We left our hotel at 9am. It wasn’t too hot yet.
Earlier, we had breakfast. There are no condiments on the tables any more. I asked for salt & pepper and was given a couple of packets, served by a bank robber in mask and gloves. All that was missing was a gun. I find it all very creepy.
Santa Cruz is the capital on Tenerife. La Laguna used to be the capital and Santa Cruz was the harbour, but the sea is a lot further out now.
We strolled through the park grounds. The trees provided a welcome shelter from the heating-up sun.
After a quick stop in the Mercado de Nuestra Senora de Africa, where I bought a necklace with a volcanic decoration, we crossed the road and went in the Espacio de las Artes, a modern art gallery, which was wasted on me. I thought a lot of the things on display were rubbish. But who am I to judge?
I enjoyed the next visit, to the Museo de Naturaleza y Arqueologia.

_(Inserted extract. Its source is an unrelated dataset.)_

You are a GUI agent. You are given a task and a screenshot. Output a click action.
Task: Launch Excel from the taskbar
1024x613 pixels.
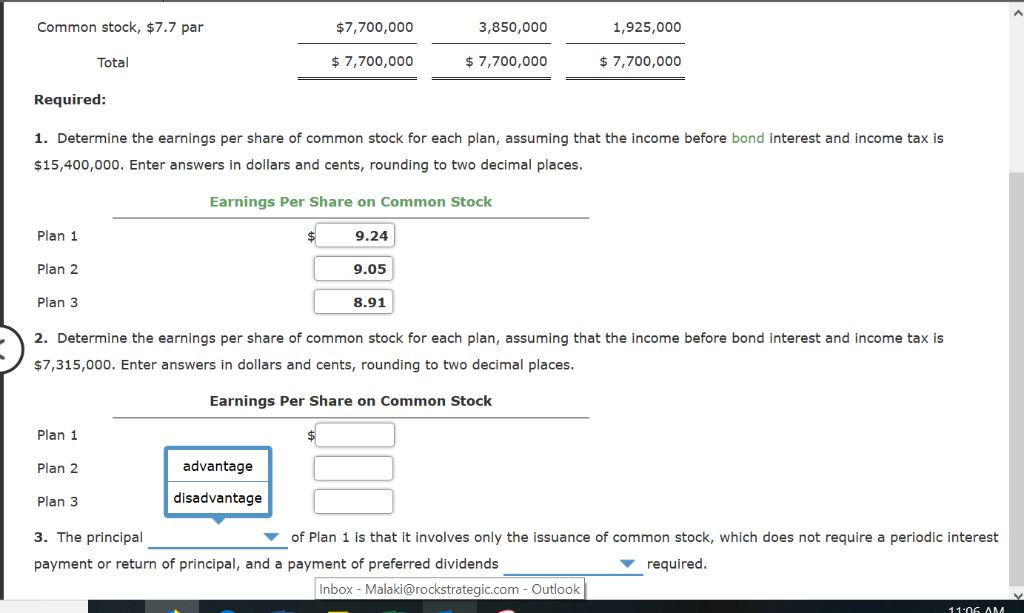pos(390,607)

The Guanches, the original natives of Tenerife, had no writing and they didn’t paint their caves. But a lot of mummified bodies have been discovered.
Lunch was served at El Patio de las Palmeras in the museum grounds. Although it was very hot, it was cool there and a Symphony Orchestra quartet played while we ate. It’s a lovely venue for a wedding.
After lunch we caught the train up the mountain to La Laguna.
Three cleaners cleaned right through our carriage while we travelled. Why couldn’t they have waited until we got off?
It’s like if someone gets their vacuum cleaner out when you’re visiting them. ‘Ok, we’re just leaving.’
La Laguna is a World Heritage UNESCO site and a very old and beautiful town.
Our hotel, the 4-star La Laguna Gran Hotel,was a tobacco factory and dates back to 1776. It’s a lovely building, but the restaurant is too small for the hotel and our breakfast was a disaster. Although we’d pre-ordered, they had no idea who had ordered what. And the waitress shuffled along like Julie Waters as Mrs Overall, carrying one cup or glass at a time!
It took us over an hour to get served, and the second shift of diners were coming in.
The staff actually panicked if we lifted our mask out to breathe, crying, Cover your nose up!
Conclusion It’s good to see how hard Tenerife is trying to fight the virus, but it’s not my idea of a holiday. It’s more like a visit to hospital – in fact, they make our local hospital seem dirty!
Seeing people’s faces, smiles, and lips moving make all the difference to their facial expressions.